Die JUSO spricht von mehr Gerechtigkeit. Was entgegnen Sie diesem Argument?
Wir brauchen keine Politik, die Erfolg bestraft, sondern eine, die Leistung ermöglicht. Heute schon zahlen die obersten zehn Prozent der Privaten rund 86 Prozent aller Vermögenssteuern. Zwei Prozent der Bevölkerung tragen über die Hälfte der gesamten Bundessteuern. Die drei Prozent grössten Firmen bezahlen 88 Prozent aller Unternehmenssteuern. Wer Erfolg hat, trägt die Hauptlast und die Verantwortung für Arbeitsplätze. Gerechtigkeit entsteht nicht, wenn man den Kuchen anders verteilt, sondern wenn man ihn grösser backt.
Viele junge Menschen glauben, die Initiative helfe dem Klima. Teilen Sie diese Einschätzung?
Nein. Das Geld aus dieser Steuer würde in einen politisch verwalteten Fonds fliessen, nicht zwingend in wirksame Klimamassnahmen. Wir leisten unseren Beitrag längst: Die Zehnder Group hat ihren CO2-Ausstoss allein im letzten Jahr um zwölf Prozent gesenkt. Unternehmen investieren von sich aus in Innovation, in Kreislaufwirtschaft und Energieeffizienz. Wenn man Unternehmertum schwächt, verliert man genau jene Kräfte, die den Klimaschutz voranbringen.
Viele sagen, Reichtum sei unverdient. Was entgegnen Sie dem?
In einem Familienunternehmen ist Reichtum kein Lottogewinn, sondern gebundenes Kapital.
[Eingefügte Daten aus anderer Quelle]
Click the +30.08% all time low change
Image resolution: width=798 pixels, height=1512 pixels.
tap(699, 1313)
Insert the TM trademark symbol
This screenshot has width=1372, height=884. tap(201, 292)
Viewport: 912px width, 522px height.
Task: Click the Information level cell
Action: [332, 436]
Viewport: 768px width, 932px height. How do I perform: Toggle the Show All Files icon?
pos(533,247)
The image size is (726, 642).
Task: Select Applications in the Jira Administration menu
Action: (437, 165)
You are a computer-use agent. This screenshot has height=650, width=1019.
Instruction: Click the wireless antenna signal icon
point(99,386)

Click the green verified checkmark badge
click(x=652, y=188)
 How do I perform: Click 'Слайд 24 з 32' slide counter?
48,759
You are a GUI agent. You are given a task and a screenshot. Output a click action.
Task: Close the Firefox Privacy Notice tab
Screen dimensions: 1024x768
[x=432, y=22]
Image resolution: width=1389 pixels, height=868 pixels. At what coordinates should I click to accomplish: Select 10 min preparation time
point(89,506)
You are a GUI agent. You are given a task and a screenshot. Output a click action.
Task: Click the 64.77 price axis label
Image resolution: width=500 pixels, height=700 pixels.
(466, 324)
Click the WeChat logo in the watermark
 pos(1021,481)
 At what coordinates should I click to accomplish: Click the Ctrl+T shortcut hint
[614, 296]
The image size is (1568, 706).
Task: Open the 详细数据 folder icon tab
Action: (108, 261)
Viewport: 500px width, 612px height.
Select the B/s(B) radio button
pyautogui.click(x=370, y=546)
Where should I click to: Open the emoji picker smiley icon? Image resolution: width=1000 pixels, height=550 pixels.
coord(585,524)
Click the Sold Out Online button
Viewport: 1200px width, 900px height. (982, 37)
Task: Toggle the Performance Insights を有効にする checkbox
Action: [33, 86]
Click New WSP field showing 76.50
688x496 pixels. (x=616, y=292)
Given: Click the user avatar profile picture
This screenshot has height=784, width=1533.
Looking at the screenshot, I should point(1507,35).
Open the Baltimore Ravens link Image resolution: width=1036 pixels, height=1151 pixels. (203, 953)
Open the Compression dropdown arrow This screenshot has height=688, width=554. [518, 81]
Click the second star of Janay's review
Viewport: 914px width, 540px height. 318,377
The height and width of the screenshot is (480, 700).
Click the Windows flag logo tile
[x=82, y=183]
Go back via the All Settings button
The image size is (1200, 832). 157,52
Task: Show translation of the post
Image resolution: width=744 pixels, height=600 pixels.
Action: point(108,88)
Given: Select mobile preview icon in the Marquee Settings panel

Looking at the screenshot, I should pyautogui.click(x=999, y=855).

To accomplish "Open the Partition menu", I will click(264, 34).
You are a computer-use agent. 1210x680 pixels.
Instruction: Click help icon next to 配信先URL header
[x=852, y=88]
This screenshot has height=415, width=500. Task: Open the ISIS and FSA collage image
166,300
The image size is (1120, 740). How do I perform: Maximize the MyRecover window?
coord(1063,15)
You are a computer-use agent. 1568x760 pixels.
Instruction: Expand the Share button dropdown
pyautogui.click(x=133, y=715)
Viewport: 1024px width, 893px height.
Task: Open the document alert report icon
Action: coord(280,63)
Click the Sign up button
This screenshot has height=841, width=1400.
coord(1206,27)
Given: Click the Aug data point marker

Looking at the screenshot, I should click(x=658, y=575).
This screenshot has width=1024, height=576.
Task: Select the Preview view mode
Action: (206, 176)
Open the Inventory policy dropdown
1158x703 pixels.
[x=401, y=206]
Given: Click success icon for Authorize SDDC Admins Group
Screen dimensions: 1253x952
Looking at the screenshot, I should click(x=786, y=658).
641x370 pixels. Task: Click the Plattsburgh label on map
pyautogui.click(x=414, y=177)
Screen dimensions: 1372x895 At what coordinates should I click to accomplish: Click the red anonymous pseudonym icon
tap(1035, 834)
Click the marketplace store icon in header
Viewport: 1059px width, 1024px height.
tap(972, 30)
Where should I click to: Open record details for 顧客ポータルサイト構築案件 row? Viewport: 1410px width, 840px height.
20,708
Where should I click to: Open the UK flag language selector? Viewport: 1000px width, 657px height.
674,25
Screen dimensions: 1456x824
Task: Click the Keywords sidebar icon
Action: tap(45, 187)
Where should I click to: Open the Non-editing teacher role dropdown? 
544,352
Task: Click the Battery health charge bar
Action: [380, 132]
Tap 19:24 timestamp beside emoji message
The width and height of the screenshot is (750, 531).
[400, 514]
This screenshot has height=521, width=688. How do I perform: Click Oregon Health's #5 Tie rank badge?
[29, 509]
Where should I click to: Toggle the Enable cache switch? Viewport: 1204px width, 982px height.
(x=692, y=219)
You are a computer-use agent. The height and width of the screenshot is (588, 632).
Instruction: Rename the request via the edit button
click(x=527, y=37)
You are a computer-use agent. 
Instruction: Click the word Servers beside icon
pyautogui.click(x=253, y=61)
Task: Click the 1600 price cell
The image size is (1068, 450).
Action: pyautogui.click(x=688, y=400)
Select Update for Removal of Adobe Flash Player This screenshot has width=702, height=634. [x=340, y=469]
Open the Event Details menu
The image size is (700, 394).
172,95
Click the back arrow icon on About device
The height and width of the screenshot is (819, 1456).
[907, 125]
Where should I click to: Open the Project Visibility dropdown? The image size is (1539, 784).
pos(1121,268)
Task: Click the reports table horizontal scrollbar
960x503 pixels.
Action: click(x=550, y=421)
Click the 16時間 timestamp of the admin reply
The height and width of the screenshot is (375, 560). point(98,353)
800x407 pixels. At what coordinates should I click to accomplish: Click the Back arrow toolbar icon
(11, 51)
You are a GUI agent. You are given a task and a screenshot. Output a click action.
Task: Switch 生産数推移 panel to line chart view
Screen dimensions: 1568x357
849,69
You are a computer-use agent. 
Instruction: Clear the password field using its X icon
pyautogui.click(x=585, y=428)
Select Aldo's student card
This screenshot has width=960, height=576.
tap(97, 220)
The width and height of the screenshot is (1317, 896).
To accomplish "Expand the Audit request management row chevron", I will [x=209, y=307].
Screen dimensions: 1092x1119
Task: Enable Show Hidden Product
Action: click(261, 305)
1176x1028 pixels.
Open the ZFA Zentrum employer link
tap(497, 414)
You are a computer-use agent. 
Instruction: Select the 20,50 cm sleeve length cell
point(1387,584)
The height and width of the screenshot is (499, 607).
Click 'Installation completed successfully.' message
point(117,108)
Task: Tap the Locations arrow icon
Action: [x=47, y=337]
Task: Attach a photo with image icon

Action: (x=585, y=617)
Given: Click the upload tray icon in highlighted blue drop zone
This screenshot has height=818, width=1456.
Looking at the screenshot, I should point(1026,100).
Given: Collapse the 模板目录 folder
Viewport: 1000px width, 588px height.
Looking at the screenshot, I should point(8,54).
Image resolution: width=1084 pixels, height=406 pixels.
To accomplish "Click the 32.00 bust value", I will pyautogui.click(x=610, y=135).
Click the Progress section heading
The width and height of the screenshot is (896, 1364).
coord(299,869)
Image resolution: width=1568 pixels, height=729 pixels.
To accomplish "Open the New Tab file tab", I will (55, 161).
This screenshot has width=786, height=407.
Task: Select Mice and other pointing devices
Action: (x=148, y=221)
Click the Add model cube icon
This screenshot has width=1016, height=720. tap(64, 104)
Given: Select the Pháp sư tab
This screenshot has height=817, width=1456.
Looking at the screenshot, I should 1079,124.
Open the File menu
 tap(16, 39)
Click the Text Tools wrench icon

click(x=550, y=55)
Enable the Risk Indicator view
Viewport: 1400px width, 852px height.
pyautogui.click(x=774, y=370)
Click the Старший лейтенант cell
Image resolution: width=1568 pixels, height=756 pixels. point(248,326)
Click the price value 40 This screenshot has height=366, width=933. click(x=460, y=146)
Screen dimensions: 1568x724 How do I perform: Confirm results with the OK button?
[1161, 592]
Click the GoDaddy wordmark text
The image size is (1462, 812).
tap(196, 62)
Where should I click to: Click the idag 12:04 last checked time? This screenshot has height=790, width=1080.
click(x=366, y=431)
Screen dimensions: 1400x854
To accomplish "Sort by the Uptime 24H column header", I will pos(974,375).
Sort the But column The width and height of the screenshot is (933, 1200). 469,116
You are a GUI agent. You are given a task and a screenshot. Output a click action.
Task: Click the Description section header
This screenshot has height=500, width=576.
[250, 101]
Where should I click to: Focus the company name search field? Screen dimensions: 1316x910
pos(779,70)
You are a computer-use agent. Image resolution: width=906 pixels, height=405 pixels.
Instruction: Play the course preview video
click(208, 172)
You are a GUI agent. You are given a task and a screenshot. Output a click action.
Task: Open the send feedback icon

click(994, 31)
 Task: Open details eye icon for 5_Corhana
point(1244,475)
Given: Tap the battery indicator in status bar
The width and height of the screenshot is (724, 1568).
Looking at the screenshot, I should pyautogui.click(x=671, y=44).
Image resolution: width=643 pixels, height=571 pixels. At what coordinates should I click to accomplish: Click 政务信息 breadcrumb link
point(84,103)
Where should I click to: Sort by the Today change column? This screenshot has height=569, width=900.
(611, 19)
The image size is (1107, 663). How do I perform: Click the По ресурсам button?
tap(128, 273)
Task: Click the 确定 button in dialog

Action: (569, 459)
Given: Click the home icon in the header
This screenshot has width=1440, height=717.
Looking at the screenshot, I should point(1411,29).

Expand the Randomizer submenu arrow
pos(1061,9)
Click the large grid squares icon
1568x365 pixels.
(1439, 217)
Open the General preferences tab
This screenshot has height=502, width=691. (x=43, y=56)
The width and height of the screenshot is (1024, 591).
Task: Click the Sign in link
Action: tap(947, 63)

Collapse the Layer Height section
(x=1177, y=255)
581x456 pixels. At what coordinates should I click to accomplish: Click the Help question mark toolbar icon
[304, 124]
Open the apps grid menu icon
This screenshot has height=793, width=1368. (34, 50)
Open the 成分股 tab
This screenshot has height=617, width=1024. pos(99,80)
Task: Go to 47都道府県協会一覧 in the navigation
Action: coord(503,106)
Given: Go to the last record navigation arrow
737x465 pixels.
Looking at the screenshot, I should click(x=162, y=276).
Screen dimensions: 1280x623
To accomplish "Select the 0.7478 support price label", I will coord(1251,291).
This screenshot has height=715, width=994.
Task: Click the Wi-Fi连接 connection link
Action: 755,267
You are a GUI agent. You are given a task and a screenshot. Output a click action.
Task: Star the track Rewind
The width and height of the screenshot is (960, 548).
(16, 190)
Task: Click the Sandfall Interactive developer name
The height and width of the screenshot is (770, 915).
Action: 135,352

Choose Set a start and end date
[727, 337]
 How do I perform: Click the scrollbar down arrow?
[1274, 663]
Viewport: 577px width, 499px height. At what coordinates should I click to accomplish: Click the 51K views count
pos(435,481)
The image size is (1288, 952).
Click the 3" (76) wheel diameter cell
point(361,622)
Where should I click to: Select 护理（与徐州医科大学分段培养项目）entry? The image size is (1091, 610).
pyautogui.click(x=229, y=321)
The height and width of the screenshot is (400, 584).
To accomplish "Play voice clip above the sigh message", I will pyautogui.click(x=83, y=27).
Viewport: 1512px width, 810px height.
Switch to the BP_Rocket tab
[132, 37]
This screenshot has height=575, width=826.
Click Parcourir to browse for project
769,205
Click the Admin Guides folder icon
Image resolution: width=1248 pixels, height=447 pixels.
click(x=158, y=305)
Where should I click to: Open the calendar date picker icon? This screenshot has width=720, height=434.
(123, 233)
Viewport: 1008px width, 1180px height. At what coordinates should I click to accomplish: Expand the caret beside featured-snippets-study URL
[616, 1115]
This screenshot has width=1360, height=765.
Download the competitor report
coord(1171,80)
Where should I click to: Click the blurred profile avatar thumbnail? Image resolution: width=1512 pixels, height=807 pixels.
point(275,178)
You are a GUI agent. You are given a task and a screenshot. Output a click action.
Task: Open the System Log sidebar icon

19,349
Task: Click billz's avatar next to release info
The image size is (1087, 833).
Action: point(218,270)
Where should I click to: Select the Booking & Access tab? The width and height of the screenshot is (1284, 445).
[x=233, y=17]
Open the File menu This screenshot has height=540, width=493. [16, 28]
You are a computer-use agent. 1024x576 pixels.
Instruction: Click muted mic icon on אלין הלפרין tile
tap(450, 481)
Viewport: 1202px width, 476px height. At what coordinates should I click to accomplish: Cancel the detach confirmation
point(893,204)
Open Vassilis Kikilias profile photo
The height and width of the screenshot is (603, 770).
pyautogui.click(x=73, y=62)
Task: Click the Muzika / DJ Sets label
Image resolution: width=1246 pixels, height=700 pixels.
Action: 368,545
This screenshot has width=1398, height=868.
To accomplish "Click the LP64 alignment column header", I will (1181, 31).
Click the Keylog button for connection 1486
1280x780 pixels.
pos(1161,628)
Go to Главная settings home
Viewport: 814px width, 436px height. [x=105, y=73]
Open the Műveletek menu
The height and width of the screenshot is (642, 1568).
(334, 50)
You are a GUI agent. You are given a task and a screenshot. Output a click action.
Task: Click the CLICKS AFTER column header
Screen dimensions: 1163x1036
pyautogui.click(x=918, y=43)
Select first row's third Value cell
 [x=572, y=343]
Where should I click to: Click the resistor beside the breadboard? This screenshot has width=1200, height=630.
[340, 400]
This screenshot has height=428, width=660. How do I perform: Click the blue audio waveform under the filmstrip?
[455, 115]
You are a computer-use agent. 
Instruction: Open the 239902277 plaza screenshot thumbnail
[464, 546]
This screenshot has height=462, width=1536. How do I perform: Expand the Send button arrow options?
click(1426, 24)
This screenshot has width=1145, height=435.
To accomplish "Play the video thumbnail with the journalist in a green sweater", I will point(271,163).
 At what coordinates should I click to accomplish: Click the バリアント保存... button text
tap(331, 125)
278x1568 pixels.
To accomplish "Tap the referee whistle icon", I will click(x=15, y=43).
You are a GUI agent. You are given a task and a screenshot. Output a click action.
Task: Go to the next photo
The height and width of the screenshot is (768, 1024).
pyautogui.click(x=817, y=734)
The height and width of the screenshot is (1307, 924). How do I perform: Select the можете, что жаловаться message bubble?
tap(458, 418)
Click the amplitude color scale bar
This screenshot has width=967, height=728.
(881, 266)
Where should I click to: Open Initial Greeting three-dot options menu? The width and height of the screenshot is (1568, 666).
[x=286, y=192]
Das Geld steckt in Arbeitsplätzen, Produktionshallen und Forschung. Wenn man dieses Kapital besteuert, besteuert man Arbeit. Man verwechselt oft Erfolg mit Luxus. Aber Vermögen in einem Unternehmen schläft nicht auf dem Konto, sondern arbeitet jeden Tag für andere.
Warum trifft diese Initiative am Ende alle und nicht nur einige Reiche?
Weil sie die Basis unseres Wohlstands untergräbt. Wenn Familienunternehmen verschwinden oder ins Ausland verkauft werden, verliert die Schweiz Arbeitsplätze, Lehrstellen und Steuereinnahmen. Zwar geht die Eidgenössische Steuerverwaltung von einem theoretischen Plus von 4,3 Milliarden Franken aus. In der Realität aber würden viele der grössten Steuerzahler das Land verlassen, mit der Folge, dass gemäss Eidgenössischer Steuerverwaltung statt Mehreinnahmen ein Defizit von bis zu 3,6 Milliarden Franken entstünde! Am Ende zahlt der Mittelstand durch höhere Steuern oder weniger staatliche Leistungen.
Sie sind Vorstandsmitglied von Swiss Family Business, die sich klar gegen die Initiative stellt. Warum engagieren Sie sich persönlich?
Swiss Family Business vertritt über 380 familiengeführte Unternehmen in der ganzen Schweiz. Uns verbindet die Überzeugung, dass Unternehmertum generationsübergreifende Verantwortung bedeutet. Das von Swiss Family Business initiierte «Überparteiliche Komitee gegen die JUSO-Initiative» setzt sich aus verschiedenen Persönlichkeiten aus Politik, Wirtschaft und Gesellschaft zusammen. Gemeinsam engagieren wir uns für die Ablehnung der JUSO-Initiative, damit das Erfolgsmodell der Schweizer Familienunternehmen nicht gefährdet, der Innovationsstandort nicht geschwächt und die Menschen in der Schweiz nicht den Preis für die geringeren Steuererträge von Bund, Kantonen und Gemeinden bezahlen müssen. Ich engagiere mich, weil ich überzeugt bin: Wohlstand entsteht nicht, wenn man ihn umverteilt, sondern wenn man ihn gemeinsam schafft. Wir müssen dafür sorgen, dass die Schweiz ein Land bleibt, in dem Leistung, Verantwortung und Innovation sich lohnen.
Was wünschen Sie sich im Hinblick auf die Abstimmung?
Ich wünsche mir, dass die Stimmbürgerinnen und Stimmbürger erkennen, was wirklich auf dem Spiel steht. Diese Initiative hilft dem Klima nicht, sie schwächt unsere Wirtschaft. Sie gefährdet Arbeitsplätze, Nachfolgen und Unternehmergeist. Deshalb braucht es ein klares Nein, zum Schutz unseres Erfolgsmodells Schweiz.